As for the historical dispute, the facts according to the Book of Clinton naturally enough don't jibe with the administration's. And after simmering for a while, the current secretary of state and defensive linewoman, Condi Rice, struck back in much the same tone. ("Rice Boils Over at Bubba/Rips 'Flatly False'/Claim . . . New York Post, Tuesday, Sept. 26, 2006.)
Gosh, with the Clinton people blaming the Bush people for 9/11, and the Bush people blaming the Clinton people, do you think the terrorists might have had anything at all to do with it?
In the end, the only thing clear about this battle of fact versus counter-fact is that there's quite enough blame to go around. What sticks in the mind isn't all the history-in-hindsight but the huffy-puffy tone of this whole debate and micturition match. It's not exactly Wendell Wilkie discussing FDR's foreign policy during another war. The phrase Loyal Opposition had more basis then.
The approach of midterm elections seems to bring out the Bill Clinton I remember from his Arkansas period, when he tended to enjoy a testy exchange now and then at the Governor's Mansion. On one such occasion, all I'd done to set him off was to make a mild suggestion, and Gentle Reader will know what a meek, non-controversial fellow I am, a regular Chris Wallace.
I'd suggested that, by appointing his own quasi-judicial, yellow-dog Democrat commission to investigate the business affairs of his Republican rival Sheffield Nelson, Gov. Clinton had committed an abuse of power comparable to those of the Faubus Years. Whereupon he flew into one of his rages. Imagine that.

DATA SECTION:
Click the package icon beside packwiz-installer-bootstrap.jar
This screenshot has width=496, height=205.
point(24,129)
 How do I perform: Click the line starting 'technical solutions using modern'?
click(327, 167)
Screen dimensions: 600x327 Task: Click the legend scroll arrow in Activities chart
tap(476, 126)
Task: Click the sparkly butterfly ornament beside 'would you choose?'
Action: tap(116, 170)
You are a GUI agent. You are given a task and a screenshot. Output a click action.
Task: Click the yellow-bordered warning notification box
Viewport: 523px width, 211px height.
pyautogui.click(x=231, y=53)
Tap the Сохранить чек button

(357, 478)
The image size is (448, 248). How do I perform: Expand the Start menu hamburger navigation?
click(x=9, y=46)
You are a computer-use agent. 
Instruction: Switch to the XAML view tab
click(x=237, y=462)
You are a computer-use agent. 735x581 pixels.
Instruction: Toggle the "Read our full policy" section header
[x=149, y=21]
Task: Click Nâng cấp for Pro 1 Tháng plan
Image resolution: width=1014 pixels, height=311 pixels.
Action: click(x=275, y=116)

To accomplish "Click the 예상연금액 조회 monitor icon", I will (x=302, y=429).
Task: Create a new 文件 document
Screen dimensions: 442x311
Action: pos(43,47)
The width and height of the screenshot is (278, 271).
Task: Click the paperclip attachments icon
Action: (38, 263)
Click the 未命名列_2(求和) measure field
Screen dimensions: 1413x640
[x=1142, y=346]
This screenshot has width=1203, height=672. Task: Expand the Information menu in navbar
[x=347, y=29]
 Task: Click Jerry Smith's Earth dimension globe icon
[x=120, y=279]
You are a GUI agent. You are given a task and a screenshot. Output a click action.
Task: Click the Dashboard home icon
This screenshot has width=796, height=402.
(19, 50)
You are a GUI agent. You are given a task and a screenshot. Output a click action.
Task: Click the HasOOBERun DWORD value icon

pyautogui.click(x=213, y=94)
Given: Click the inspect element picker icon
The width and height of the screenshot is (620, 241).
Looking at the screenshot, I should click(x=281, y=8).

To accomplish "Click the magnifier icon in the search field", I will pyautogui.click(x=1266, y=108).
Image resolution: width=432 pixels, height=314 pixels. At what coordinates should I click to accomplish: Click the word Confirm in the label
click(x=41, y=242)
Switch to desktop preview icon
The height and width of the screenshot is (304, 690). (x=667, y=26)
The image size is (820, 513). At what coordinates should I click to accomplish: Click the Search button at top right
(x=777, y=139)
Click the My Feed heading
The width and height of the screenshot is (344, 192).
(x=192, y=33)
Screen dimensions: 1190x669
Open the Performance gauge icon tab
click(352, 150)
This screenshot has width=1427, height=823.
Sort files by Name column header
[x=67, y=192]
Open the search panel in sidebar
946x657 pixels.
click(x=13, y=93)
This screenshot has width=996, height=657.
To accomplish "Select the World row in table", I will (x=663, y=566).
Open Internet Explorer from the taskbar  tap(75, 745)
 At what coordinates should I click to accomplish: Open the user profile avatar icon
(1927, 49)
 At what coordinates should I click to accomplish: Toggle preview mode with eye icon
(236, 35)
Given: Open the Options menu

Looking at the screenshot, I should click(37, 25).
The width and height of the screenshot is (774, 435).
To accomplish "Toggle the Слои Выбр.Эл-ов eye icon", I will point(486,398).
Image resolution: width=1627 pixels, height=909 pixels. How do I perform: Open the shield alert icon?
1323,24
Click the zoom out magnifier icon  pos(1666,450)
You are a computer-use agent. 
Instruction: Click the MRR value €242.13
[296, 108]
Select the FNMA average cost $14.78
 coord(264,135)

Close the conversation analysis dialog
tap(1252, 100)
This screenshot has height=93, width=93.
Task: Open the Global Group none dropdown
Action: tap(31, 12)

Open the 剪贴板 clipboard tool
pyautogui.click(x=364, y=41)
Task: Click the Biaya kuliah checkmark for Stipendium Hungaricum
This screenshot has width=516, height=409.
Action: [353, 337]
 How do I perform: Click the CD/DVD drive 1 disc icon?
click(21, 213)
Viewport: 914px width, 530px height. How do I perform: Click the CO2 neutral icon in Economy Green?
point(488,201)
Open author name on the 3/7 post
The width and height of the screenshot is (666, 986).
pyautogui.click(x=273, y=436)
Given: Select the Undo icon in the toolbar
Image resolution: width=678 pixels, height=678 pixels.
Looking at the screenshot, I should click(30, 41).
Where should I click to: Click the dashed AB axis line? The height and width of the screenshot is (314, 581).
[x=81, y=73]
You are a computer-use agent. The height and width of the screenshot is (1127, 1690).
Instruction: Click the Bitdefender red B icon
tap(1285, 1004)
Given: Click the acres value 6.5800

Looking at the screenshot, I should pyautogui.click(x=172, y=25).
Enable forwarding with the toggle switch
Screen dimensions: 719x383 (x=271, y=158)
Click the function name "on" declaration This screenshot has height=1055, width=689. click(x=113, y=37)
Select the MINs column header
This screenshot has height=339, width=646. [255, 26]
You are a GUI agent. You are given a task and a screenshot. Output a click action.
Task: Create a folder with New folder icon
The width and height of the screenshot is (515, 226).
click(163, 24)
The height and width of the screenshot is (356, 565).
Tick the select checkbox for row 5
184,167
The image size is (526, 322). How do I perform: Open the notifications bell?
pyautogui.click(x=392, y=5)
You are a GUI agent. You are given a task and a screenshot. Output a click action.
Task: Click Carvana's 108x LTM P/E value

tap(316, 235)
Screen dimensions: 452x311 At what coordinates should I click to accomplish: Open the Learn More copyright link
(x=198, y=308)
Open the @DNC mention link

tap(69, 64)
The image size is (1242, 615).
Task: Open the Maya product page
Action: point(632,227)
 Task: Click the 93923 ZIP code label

TASKS TO CARRY OUT:
1: For each statement about the column on Bill Clinton, answer yes or no on whether it agrees with the column, and quote the exact words that decide it. (a) Condi Rice answered in much the same tone. (b) Clinton's commission was set up to look into Chris Wallace's business affairs. (c) The writer concludes that only one side deserves blame.
2: Write the next part of the column on Bill Clinton, picking up right after its final sentence.

THE ANSWERS:
1:
(a) Yes: "struck back in much the same tone"
(b) No: "to investigate the business affairs of his Republican rival Sheffield Nelson"
(c) No: "there's quite enough blame to go around"

2:
What I remember most about that little blowup so long ago was how programmed his fury seemed. His taking after Chris Wallace brought it all back. There didn't seem any authentic anger, any moral force, behind his words that long-ago day, just petty irritation expressed at high volume.
Ditto his interview Sunday on Fox News. He was making the same mistake the country's current president makes from time to time substituting bluster for reason.
But there are few things more amusing in these dolorous days than Bill Clinton demanding that the truth be told! It's hard to take him seriously when he gets all righteous on us. No character, no real choler.
This, too, will pass. When the grand show/press conference at the Governor's Mansion was over that long-ago day, Gov. Clinton made a point of shaking my hand on the way out and even soliciting my political advice, as worthless then as it is now. But the guy never misses a chance to work the crowd.